[Information provided]

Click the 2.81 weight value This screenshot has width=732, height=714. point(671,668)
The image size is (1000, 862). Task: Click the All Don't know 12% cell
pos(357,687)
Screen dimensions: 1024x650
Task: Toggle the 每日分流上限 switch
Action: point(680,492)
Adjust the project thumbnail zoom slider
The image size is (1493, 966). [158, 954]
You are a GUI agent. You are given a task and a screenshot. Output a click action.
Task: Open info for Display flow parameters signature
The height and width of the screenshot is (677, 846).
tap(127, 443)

[/Information provided]
[Information provided]

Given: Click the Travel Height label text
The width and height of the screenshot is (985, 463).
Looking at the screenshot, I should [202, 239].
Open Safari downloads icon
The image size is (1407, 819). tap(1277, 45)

[/Information provided]

» What is expected: All lines above between those holding "Click the 2.81" and "You are a GUI", inclusive, must be set down unchanged, and no other line may be included.

» Exercise result:
Click the 2.81 weight value This screenshot has width=732, height=714. point(671,668)
The image size is (1000, 862). Task: Click the All Don't know 12% cell
pos(357,687)
Screen dimensions: 1024x650
Task: Toggle the 每日分流上限 switch
Action: point(680,492)
Adjust the project thumbnail zoom slider
The image size is (1493, 966). [158, 954]
You are a GUI agent. You are given a task and a screenshot. Output a click action.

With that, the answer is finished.